* [WHAT YOU SHOULD DO]
The result should be the lines from the one holding "This screenshot has height=432, width=650." to the final line of the records, retyped exactly.

* [EXTRACTED MATERIAL]
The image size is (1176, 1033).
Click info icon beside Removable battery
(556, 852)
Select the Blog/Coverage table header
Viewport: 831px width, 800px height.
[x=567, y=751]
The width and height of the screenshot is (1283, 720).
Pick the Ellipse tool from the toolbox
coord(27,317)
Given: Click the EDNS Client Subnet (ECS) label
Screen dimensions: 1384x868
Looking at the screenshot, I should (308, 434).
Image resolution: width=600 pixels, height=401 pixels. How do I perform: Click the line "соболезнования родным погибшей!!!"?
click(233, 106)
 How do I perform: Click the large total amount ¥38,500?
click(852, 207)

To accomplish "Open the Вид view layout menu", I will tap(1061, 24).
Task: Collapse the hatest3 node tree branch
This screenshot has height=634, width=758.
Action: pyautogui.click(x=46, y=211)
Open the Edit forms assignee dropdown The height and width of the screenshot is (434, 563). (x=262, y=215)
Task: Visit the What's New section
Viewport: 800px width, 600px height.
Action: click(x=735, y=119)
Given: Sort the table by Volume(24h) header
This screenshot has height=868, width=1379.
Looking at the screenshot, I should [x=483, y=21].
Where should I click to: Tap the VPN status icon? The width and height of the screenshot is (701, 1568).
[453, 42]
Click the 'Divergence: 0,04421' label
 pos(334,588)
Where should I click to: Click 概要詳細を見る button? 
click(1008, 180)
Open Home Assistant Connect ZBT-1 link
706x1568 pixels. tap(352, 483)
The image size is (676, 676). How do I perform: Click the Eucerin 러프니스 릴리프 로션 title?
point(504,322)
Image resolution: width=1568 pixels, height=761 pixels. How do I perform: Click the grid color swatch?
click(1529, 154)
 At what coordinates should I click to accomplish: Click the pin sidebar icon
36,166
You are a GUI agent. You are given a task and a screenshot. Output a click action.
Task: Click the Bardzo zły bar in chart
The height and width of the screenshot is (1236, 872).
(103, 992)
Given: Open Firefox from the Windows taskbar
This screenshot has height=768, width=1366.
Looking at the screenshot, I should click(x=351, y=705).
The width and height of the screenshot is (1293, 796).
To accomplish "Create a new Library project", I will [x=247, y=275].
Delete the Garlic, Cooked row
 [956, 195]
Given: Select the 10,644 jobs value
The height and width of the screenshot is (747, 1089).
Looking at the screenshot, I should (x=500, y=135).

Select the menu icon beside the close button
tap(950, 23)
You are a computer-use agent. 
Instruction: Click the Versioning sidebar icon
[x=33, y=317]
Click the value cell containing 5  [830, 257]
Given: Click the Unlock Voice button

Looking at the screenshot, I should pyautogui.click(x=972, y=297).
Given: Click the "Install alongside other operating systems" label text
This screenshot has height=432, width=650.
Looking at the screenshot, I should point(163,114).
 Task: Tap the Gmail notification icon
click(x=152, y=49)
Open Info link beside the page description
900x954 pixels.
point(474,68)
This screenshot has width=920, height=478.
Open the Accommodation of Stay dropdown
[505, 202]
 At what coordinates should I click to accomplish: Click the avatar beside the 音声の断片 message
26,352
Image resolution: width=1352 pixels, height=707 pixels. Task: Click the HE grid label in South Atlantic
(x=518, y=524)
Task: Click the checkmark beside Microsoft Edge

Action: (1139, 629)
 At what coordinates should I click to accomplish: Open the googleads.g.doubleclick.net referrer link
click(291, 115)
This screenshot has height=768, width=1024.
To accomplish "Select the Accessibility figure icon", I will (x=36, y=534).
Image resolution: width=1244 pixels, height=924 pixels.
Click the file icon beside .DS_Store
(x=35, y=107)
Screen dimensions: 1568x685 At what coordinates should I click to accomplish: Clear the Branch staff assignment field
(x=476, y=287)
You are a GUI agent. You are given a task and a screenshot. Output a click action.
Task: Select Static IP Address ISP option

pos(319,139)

* [WRITTEN ANSWER]
This screenshot has height=432, width=650.
Looking at the screenshot, I should point(163,114).
 Task: Tap the Gmail notification icon
click(x=152, y=49)
Open Info link beside the page description
900x954 pixels.
point(474,68)
This screenshot has width=920, height=478.
Open the Accommodation of Stay dropdown
[505, 202]
 At what coordinates should I click to accomplish: Click the avatar beside the 音声の断片 message
26,352
Image resolution: width=1352 pixels, height=707 pixels. Task: Click the HE grid label in South Atlantic
(x=518, y=524)
Task: Click the checkmark beside Microsoft Edge

Action: (1139, 629)
 At what coordinates should I click to accomplish: Open the googleads.g.doubleclick.net referrer link
click(291, 115)
This screenshot has height=768, width=1024.
To accomplish "Select the Accessibility figure icon", I will (x=36, y=534).
Image resolution: width=1244 pixels, height=924 pixels.
Click the file icon beside .DS_Store
(x=35, y=107)
Screen dimensions: 1568x685 At what coordinates should I click to accomplish: Clear the Branch staff assignment field
(x=476, y=287)
You are a GUI agent. You are given a task and a screenshot. Output a click action.
Task: Select Static IP Address ISP option

pos(319,139)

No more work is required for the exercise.